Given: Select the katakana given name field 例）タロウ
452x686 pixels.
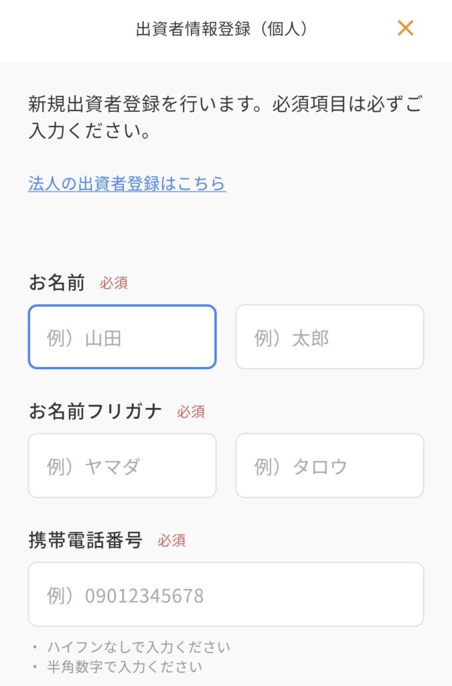Looking at the screenshot, I should click(329, 465).
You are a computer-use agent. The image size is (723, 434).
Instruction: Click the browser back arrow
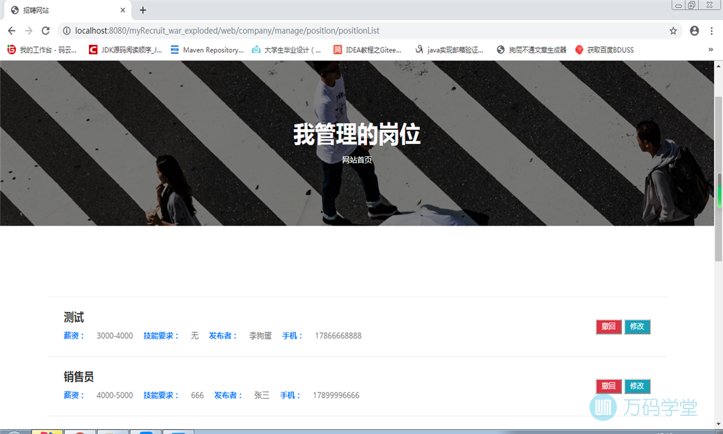[11, 31]
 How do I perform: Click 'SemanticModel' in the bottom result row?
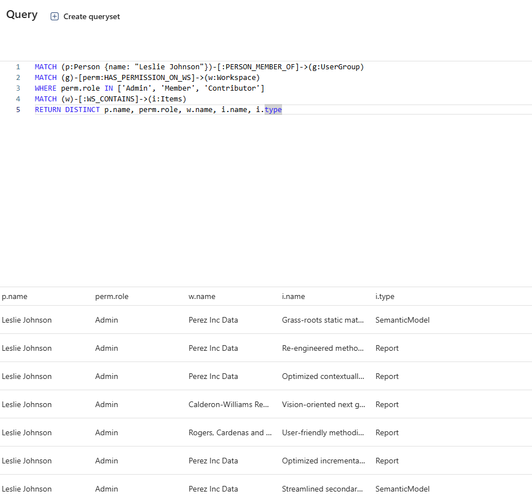coord(402,489)
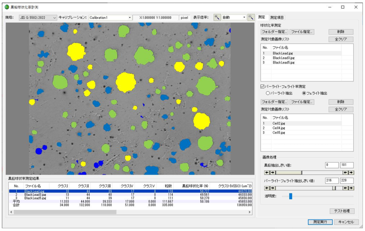
Task: Select BlackLead3.jpg row in results table
Action: tap(35, 195)
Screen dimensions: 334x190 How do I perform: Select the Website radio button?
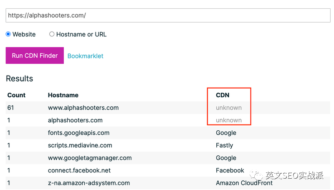[8, 34]
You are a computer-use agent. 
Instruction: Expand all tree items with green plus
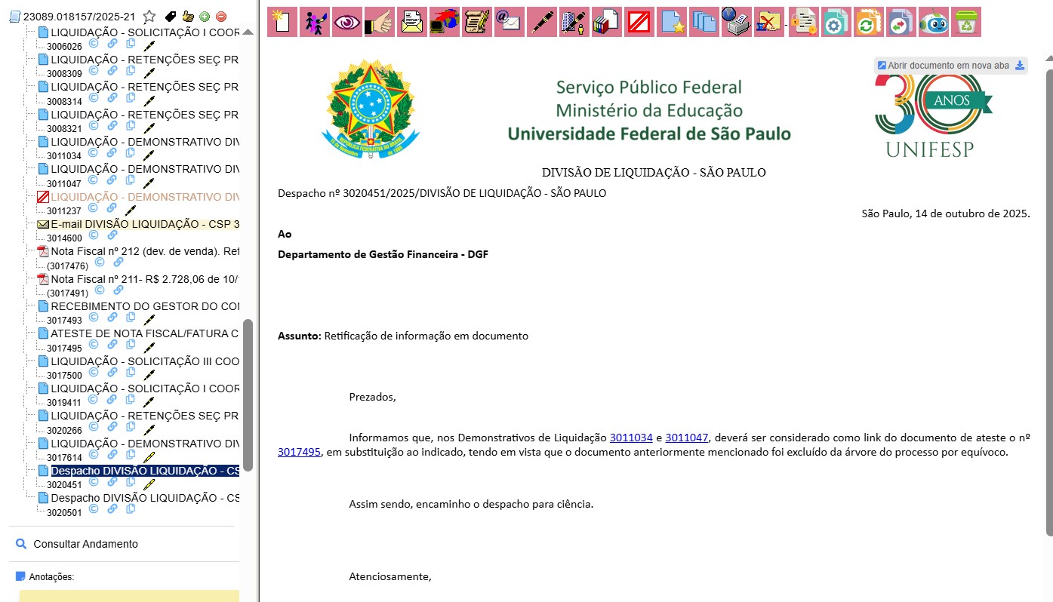(x=205, y=17)
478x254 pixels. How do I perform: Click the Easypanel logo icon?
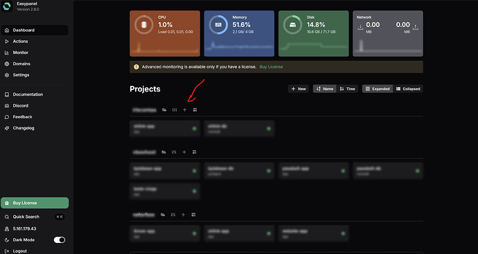pos(7,6)
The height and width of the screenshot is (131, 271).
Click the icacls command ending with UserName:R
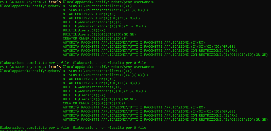click(101, 67)
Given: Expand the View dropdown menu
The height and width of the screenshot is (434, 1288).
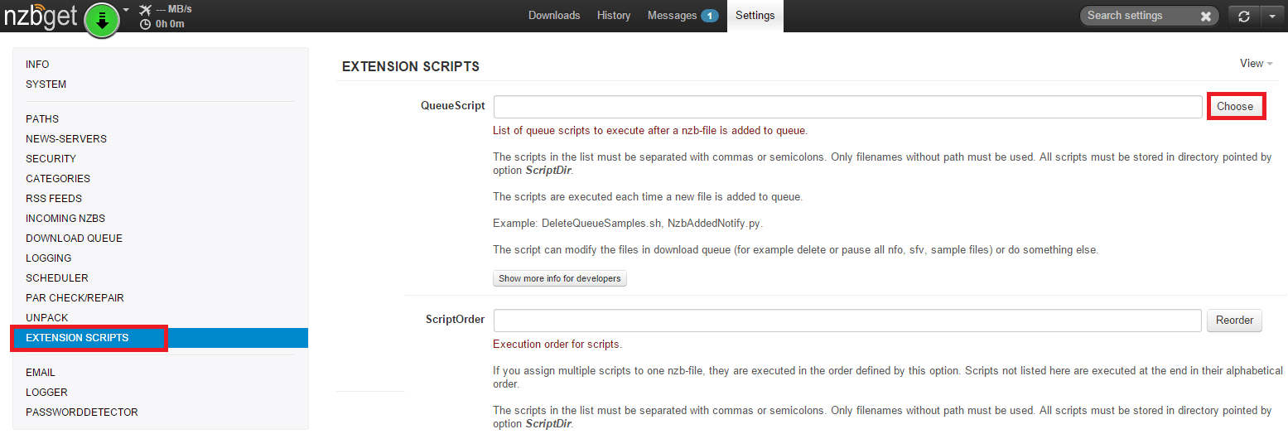Looking at the screenshot, I should coord(1256,64).
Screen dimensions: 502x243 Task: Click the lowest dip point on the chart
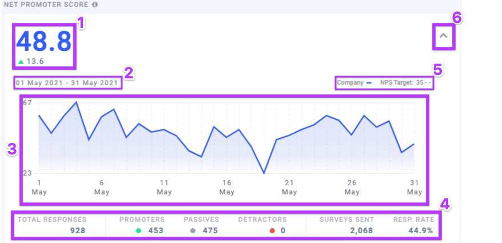(264, 173)
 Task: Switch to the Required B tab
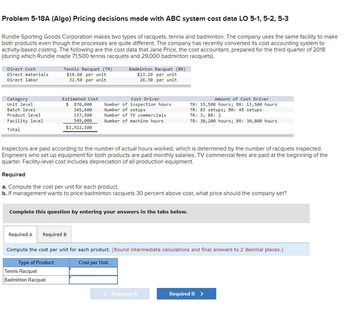[54, 234]
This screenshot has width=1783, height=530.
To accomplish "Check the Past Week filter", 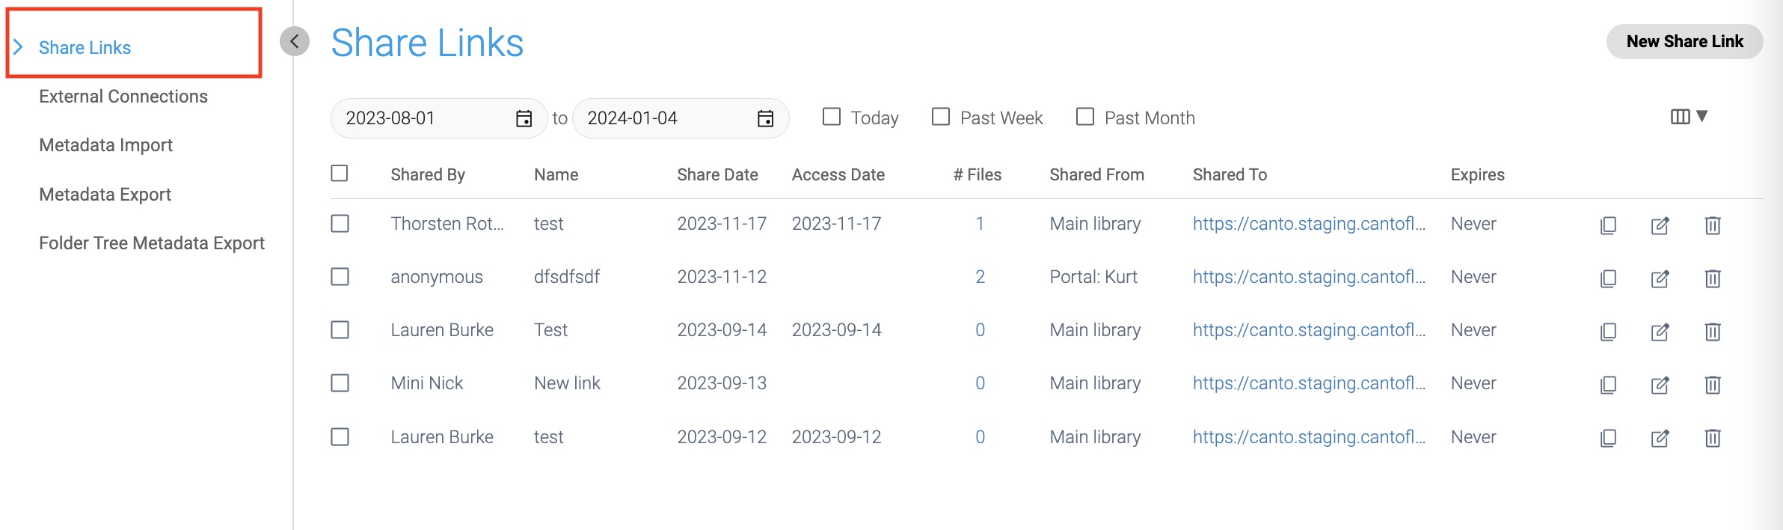I will pos(940,117).
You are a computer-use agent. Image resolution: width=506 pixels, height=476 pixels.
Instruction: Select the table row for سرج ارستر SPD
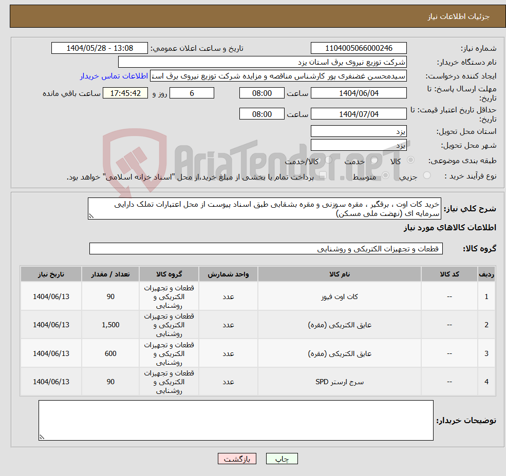tap(257, 381)
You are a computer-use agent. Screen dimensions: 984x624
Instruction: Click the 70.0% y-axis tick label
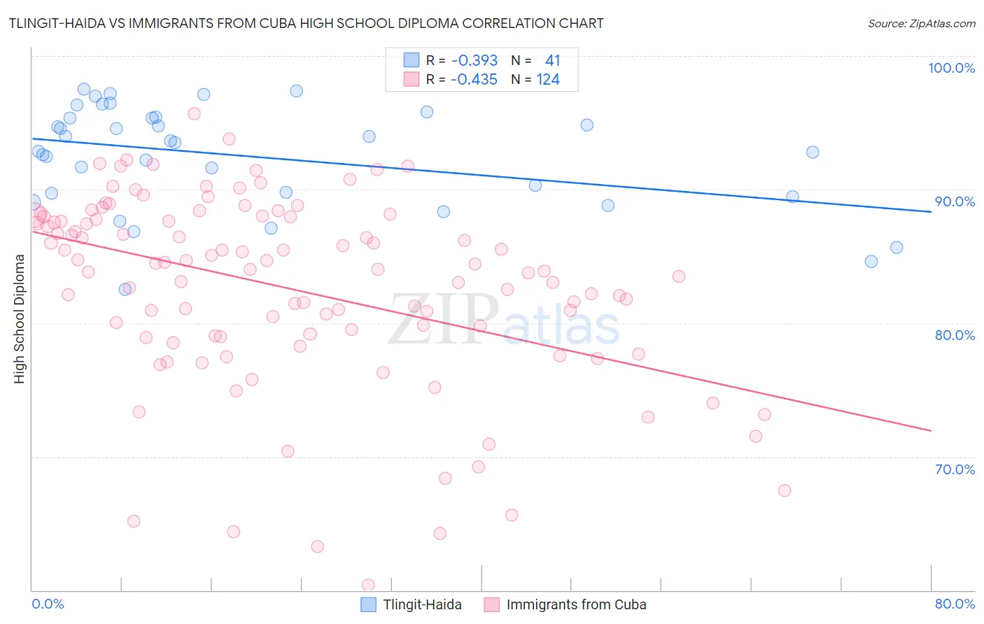pos(955,469)
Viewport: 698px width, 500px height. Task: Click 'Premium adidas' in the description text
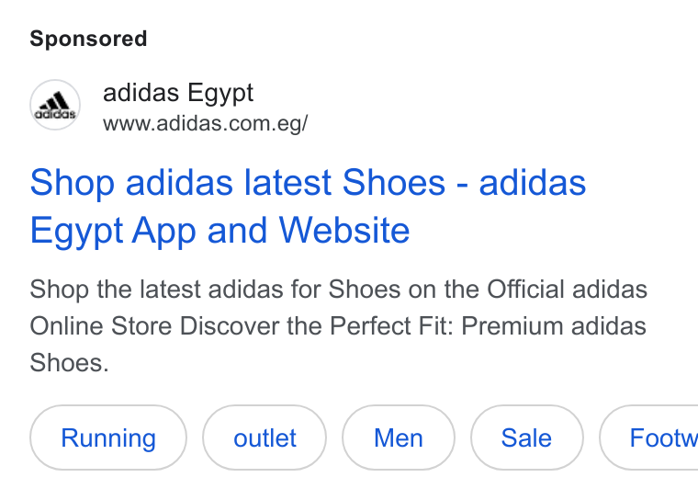(554, 325)

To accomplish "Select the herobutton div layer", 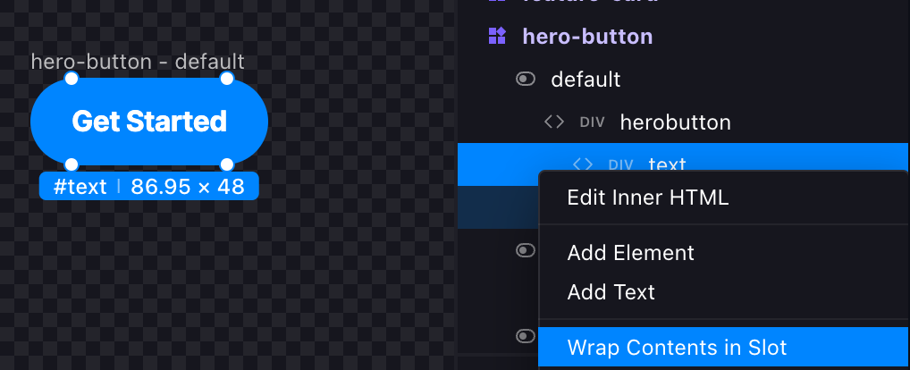I will click(675, 122).
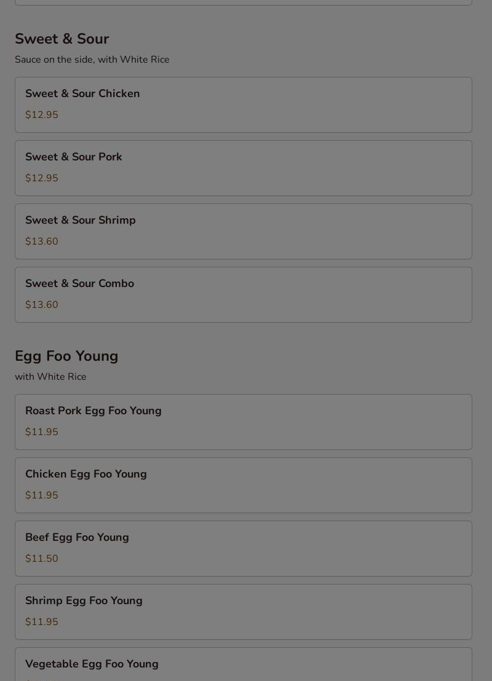The height and width of the screenshot is (681, 492).
Task: Click the Egg Foo Young section heading
Action: click(x=66, y=356)
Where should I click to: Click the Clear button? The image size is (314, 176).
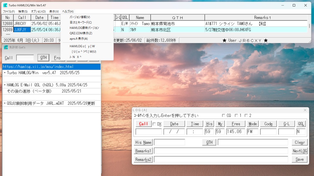tap(300, 142)
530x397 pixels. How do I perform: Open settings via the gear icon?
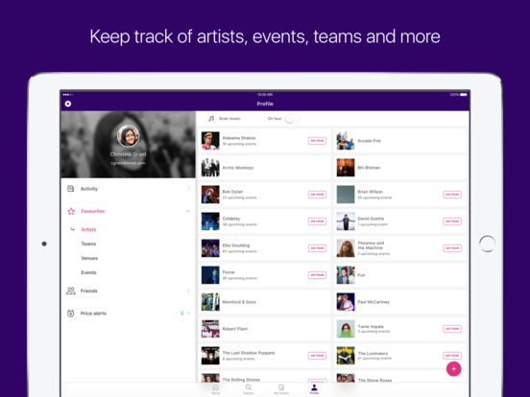pos(68,104)
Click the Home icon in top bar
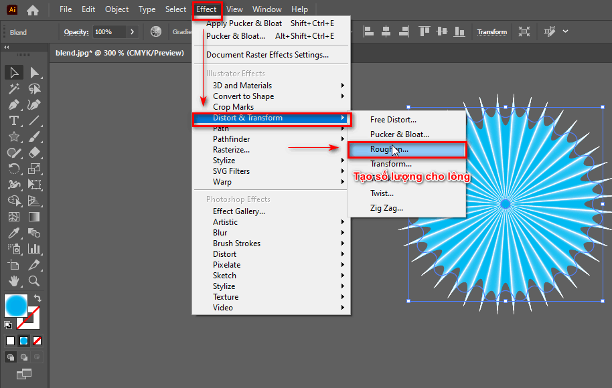612x388 pixels. (x=32, y=10)
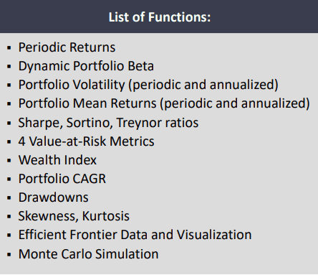Select 'Sharpe, Sortino, Treynor ratios' item
The height and width of the screenshot is (275, 318).
(108, 123)
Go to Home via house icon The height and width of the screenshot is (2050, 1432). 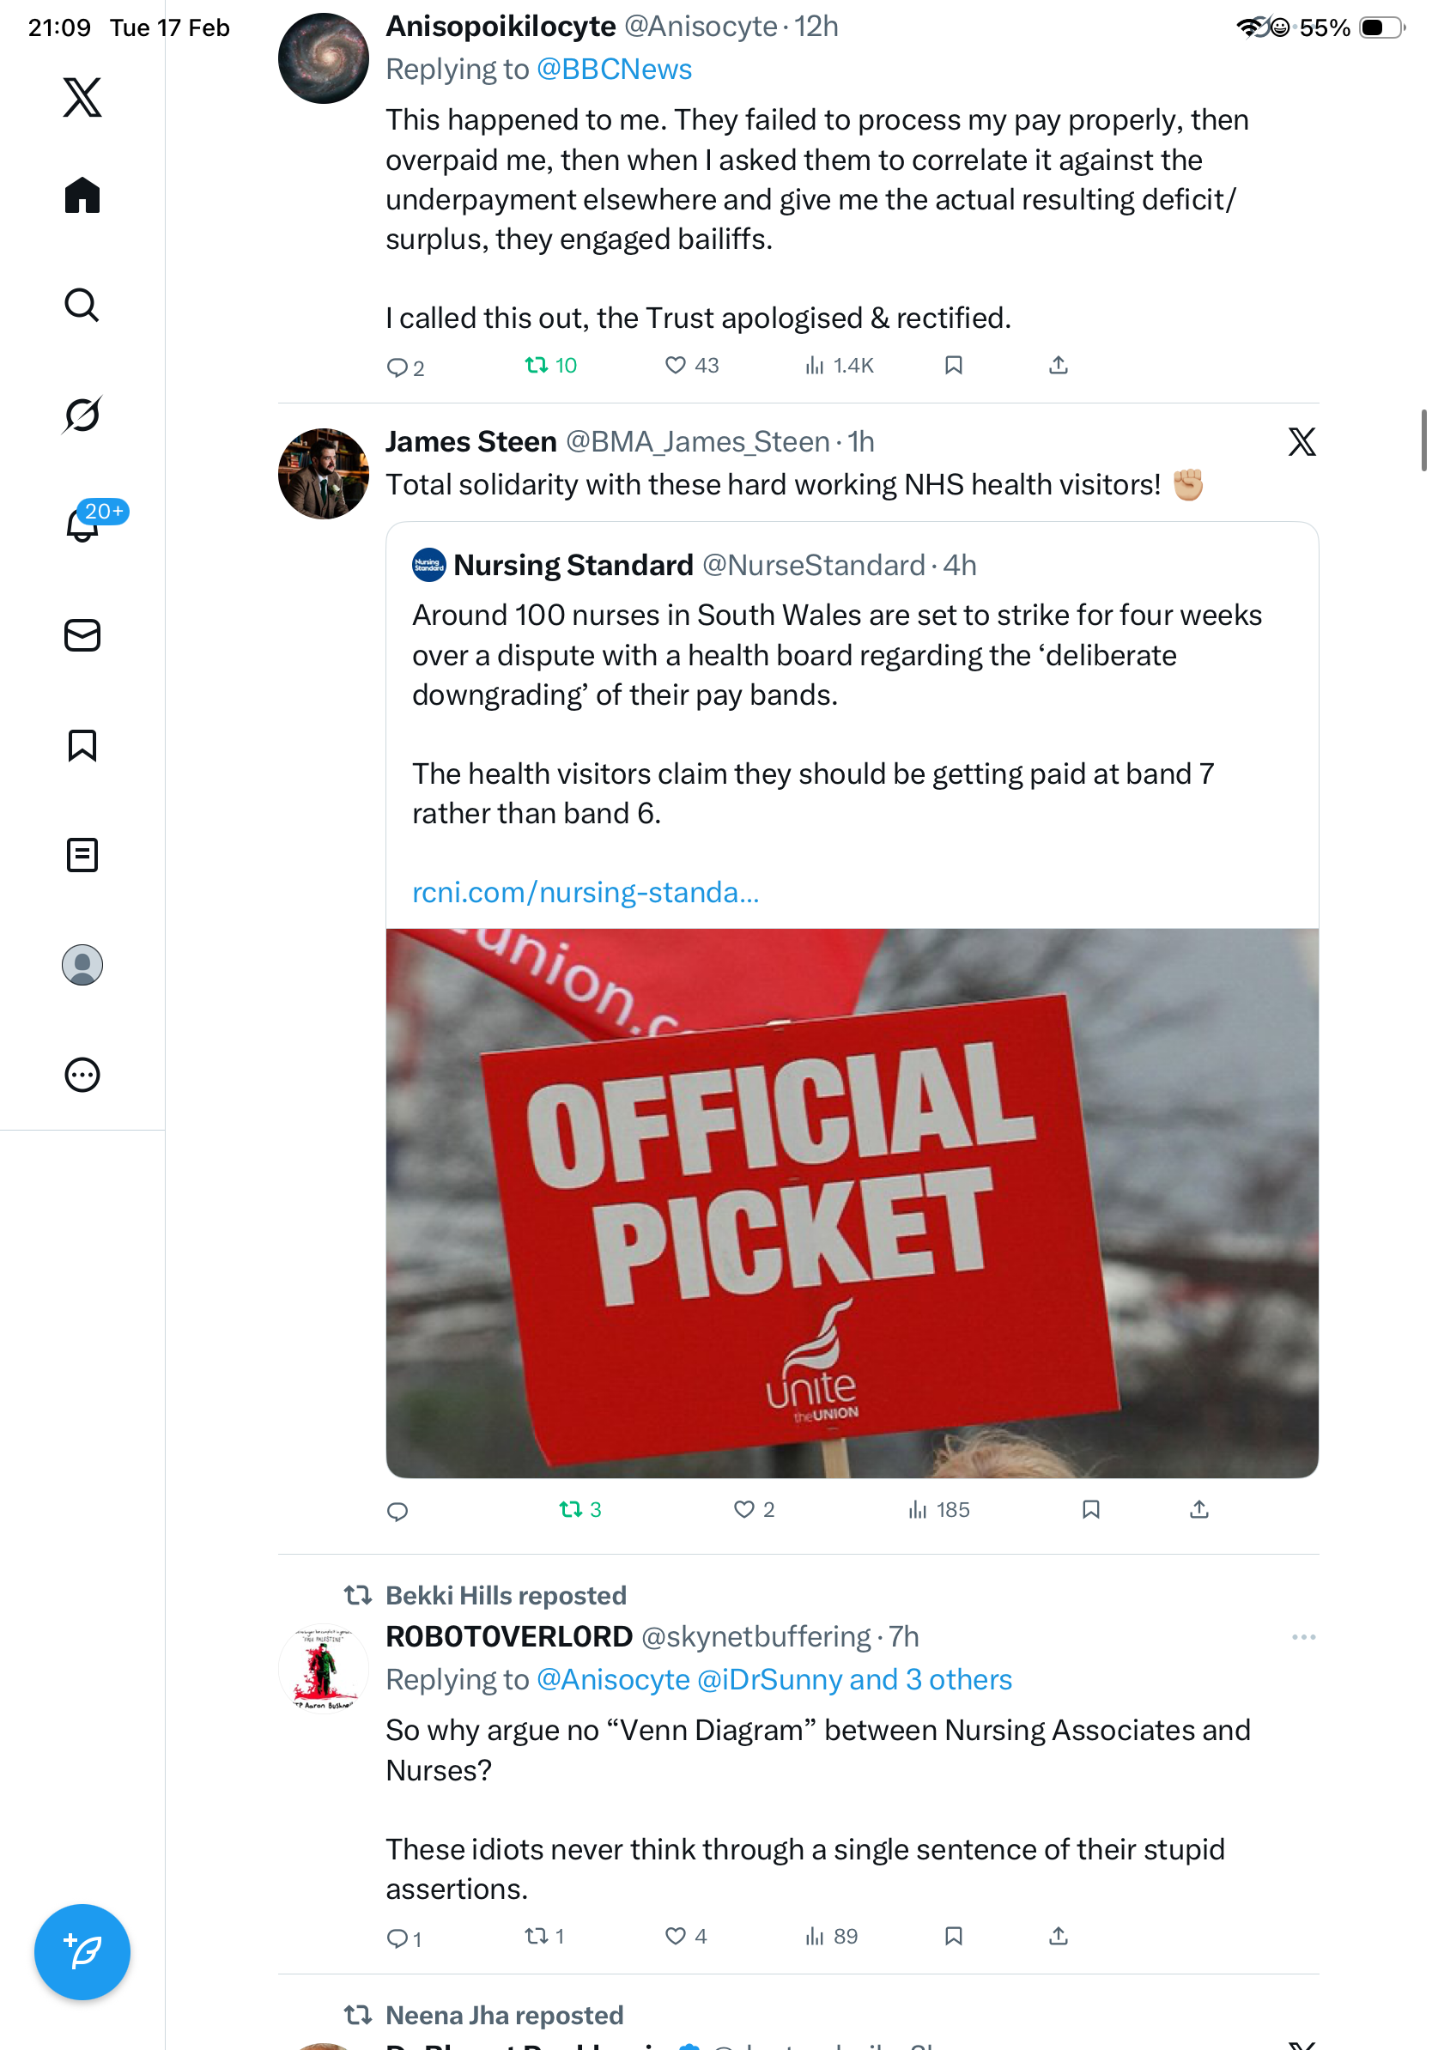pyautogui.click(x=82, y=196)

WHAT IS BEING ASKED: Could you report every line of the material that contains the string "Given"?

ANSWER SECTION:
Given: Select the katakana given name field 例）タロウ
Given: Expand the View dropdown menu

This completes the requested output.